Collected data entries:
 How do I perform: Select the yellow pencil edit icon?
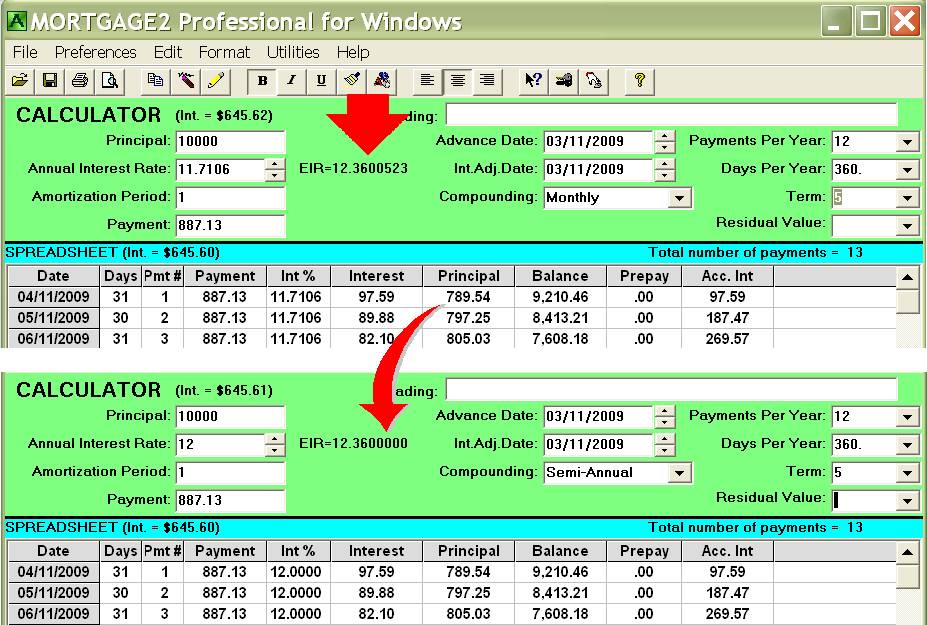(215, 81)
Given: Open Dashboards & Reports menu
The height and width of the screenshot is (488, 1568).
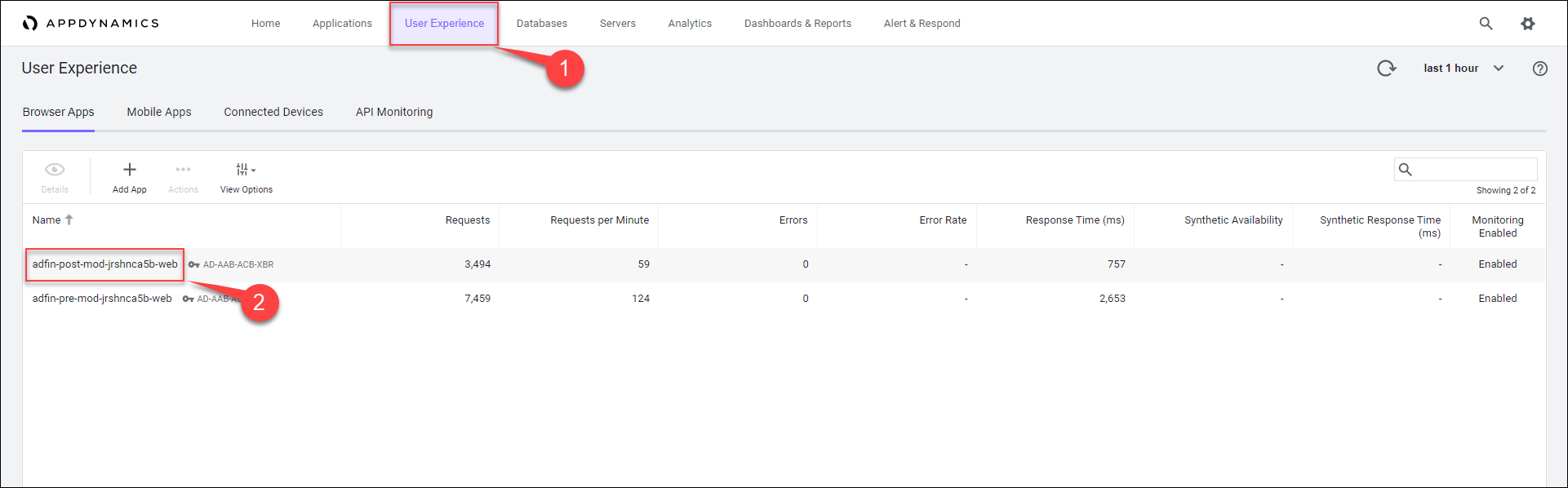Looking at the screenshot, I should [x=797, y=24].
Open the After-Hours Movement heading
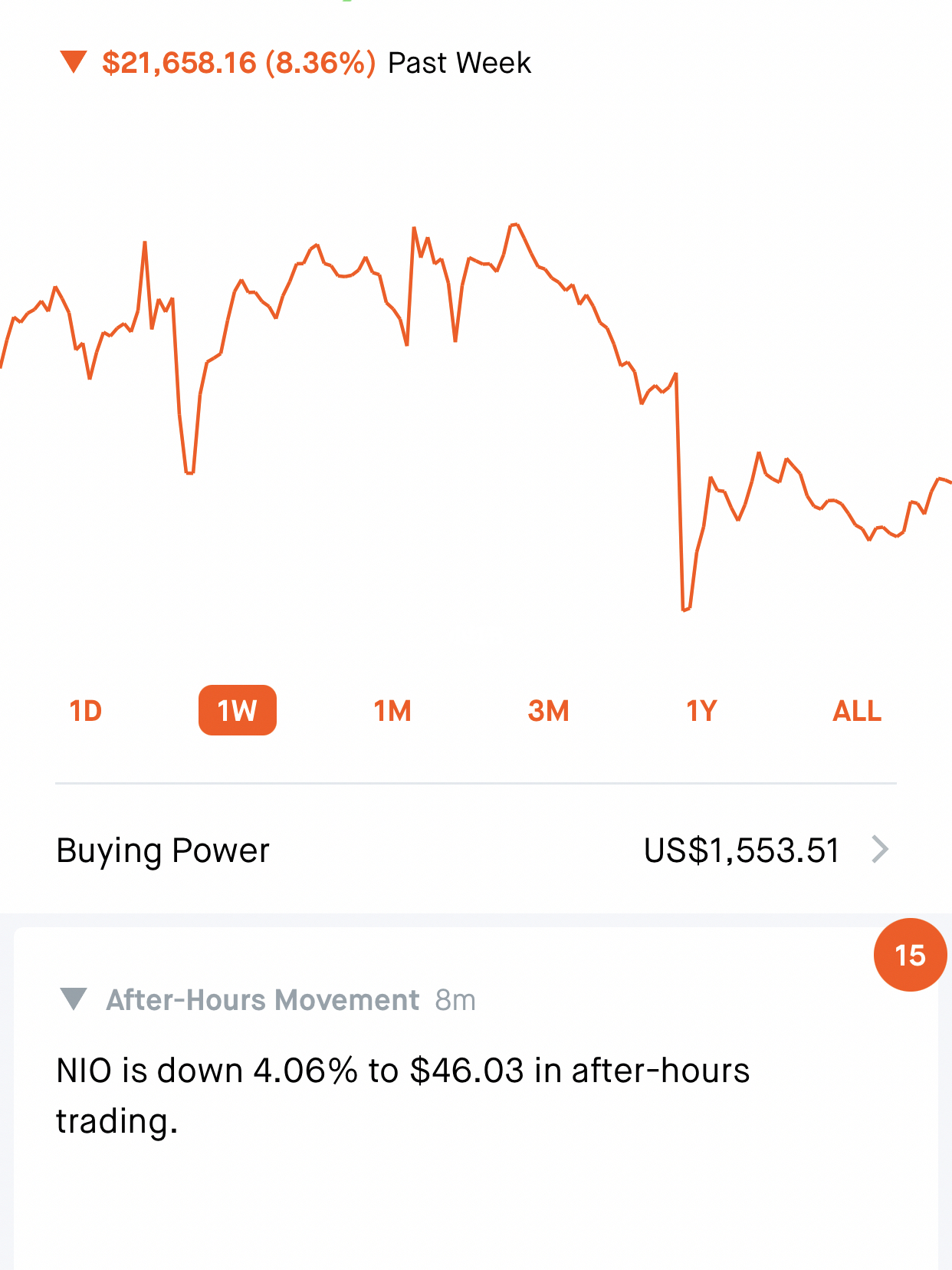Image resolution: width=952 pixels, height=1270 pixels. 262,1000
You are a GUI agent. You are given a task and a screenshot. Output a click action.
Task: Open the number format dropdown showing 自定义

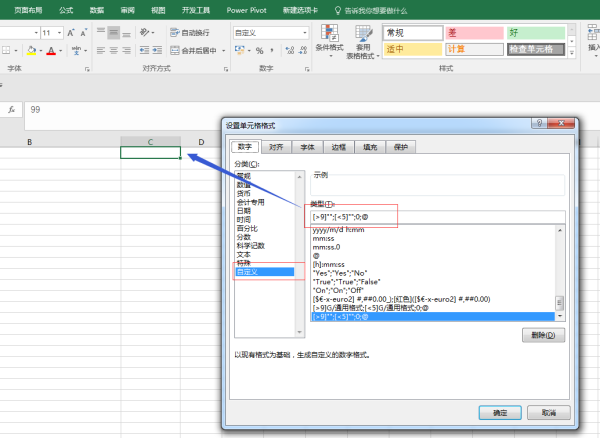click(269, 33)
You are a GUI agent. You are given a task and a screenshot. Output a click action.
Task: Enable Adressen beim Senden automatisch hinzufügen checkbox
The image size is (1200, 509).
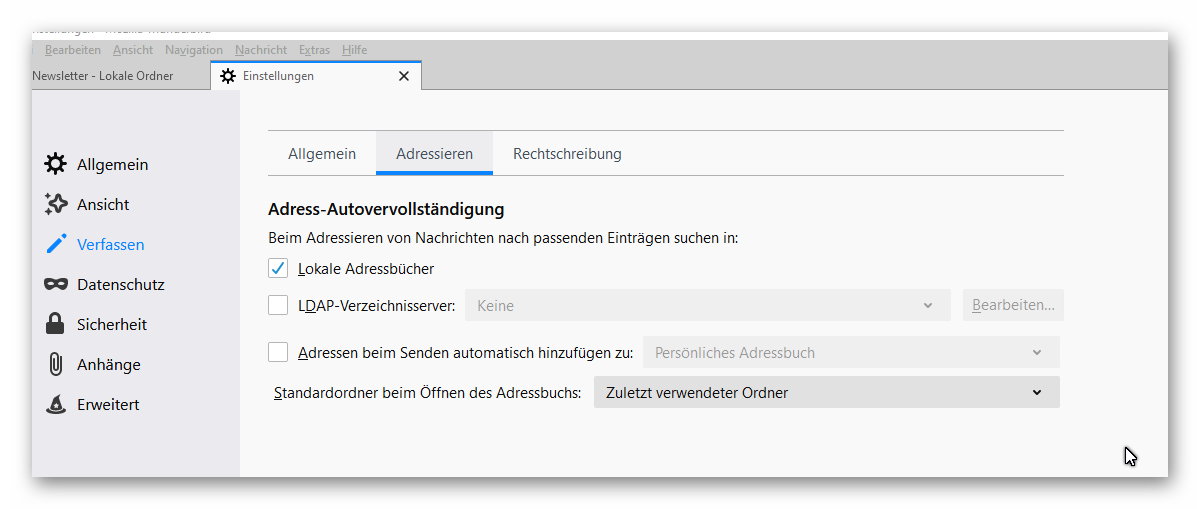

#### [Exercise]
Print all of the records shown above exactly, leaving out each picture.

#### [Solved problem]
 How do I perform: Select the yellow pencil edit icon?
(215, 81)
Given: Open Dashboards & Reports menu
The height and width of the screenshot is (488, 1568).
Looking at the screenshot, I should [x=797, y=24].
Open the After-Hours Movement heading
Image resolution: width=952 pixels, height=1270 pixels. 262,1000
You are a GUI agent. You are given a task and a screenshot. Output a click action.
Task: Open the number format dropdown showing 自定义

click(269, 33)
You are a GUI agent. You are given a task and a screenshot. Output a click action.
Task: Enable Adressen beim Senden automatisch hinzufügen checkbox
The image size is (1200, 509).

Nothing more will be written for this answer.